_Document segment_
This influence is a result of a decades-long shift in both the markets and the economy since the dot-com boom, a change that accelerated after the 2008 financial crisis. Low interest rates put in place to support the economy after the Great Recession made borrowing cheap and pushed investors to seek out higher returns from riskier companies, spurring financing and growth for tech companies.

Apple in 2018 became the first American company valued at more than $1 trillion on the stock market. As its value inflated, so did that of its rivals Facebook (now Meta), Amazon, Netflix, and Google (now Alphabet) — a group that came to be called the FANG stocks. They helped to lift the index to new highs over a more than decade-long bull market.

This dynamic is not wholly unusual in the history of the S&P 500, though it is extreme, and it has been exacerbated by the rapid growth of some tech companies through the pandemic. (At the end of 2018, Microsoft’s and Apple’s combined index weight was less than Apple’s is today on its own.) The previous company to reach Microsoft’s 6.2 percent weight in the index was IBM in the mid-80s, based on data for the end of each calendar year.

“I don’t think it’s a problem,” said Howard Silverblatt, senior index analyst at S&P Dow Jones Indices. “This is what the whole thing is worth, and if Apple or Microsoft go up or down, there is proportional impact because they are worth more. It’s market-driven.”

The S&P also produces an “equal weight” index, where each stock has the same effect on the wider group. In March, that index is down 3 percent.

Another commonly cited measure of Wall Street’s performance, the Dow Jones industrial average is a price-weighted index that has been criticized for how it emphasizes companies based on their share price alone.

And then there are the underlying sectors, which are also tracked in separate indexes by S&P. These indexes, which tend to more directly show pain afflicting their subsets of stocks, show that the financial sector fell more than 10 percent in March, while energy stocks dropped 1.1 percent and real estate companies slid 4.2 percent. They also shows that other parts of the market — like utilities — fared just fine.

_Things to do_
1: Copy the passage on stock market indexes word for word, from "Apple in 2018" up to and including "each calendar year.".
2: Which market sectors does the passage on stock market indexes report March results for? List them all.
3: Continue the passage on stock market indexes from its last sentence.

_Given information_
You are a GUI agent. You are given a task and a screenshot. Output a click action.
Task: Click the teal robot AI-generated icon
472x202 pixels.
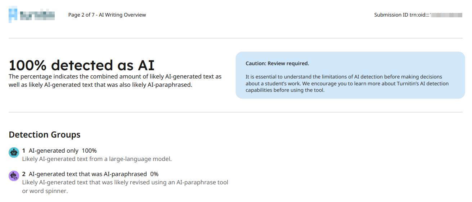14,152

_Answers to each task_
1:
Apple in 2018 became the first American company valued at more than $1 trillion on the stock market. As its value inflated, so did that of its rivals Facebook (now Meta), Amazon, Netflix, and Google (now Alphabet) — a group that came to be called the FANG stocks. They helped to lift the index to new highs over a more than decade-long bull market.

This dynamic is not wholly unusual in the history of the S&P 500, though it is extreme, and it has been exacerbated by the rapid growth of some tech companies through the pandemic. (At the end of 2018, Microsoft’s and Apple’s combined index weight was less than Apple’s is today on its own.) The previous company to reach Microsoft’s 6.2 percent weight in the index was IBM in the mid-80s, based on data for the end of each calendar year.

2:
- Financial
- Energy
- Real estate
- Utilities

3:
S&P Dow Jones Indices, which maintains the S&P 500 as well as the Dow, has tried to address the impact of these specific weightings, at least on different sectors. In 2018, it moved Alphabet and Meta out of the tech sector and into the communications category with Netflix, while leaving Amazon in the consumer discretionary category with other retailers.

Since then, Meta, Amazon and Alphabet have slowly lost value, while Apple and Microsoft have grown. The technology sector in the S&P 500 has also been bolstered by the emergence of new behemoths like the chip maker Nvidia, which is valued close to $1 trillion.

This month, S&P sought to rebalance the index again, moving a handful of large tech-oriented companies — like Visa and PayPal — into the financials sector, but further entrenching Apple and Microsoft’s dominance as the two tech heavyweights.

Of course, this cuts both ways. In 2022, the S&P 500 slumped close to 20 percent, a drop that would have been much smaller without the lousy performance of the tech sector. In fact, just removing Apple and Microsoft from the picture last year would have cut the index’s loss to less than 1 percent.

For now, analysts see reasons for tech to continue to rally.

One reason is the excitement over artificial intelligence. Microsoft has a large stake in OpenAI, the creator of ChatGPT, and many investors foresee the nascent technology driving the next phase of growth for the companies developing the software as well as the chip makers whose processors power it.

Tech stocks are also benefiting from the concern over the country’s banks, which has led investors to quickly cut back their expectation for interest rate increases from the Federal Reserve. The sector is particularly sensitive to interest rates, and absent an imminent recession, lower rates in the future would be a boost for the sector.

And, analysts said, large technology companies have become havens where investors can wait out the current storm.

“It’s been a big bull cycle for tech,” said George Catrambone, the head of Americas trading at DWS, a fund manager. “I don’t think people will give up that paradigm easily.”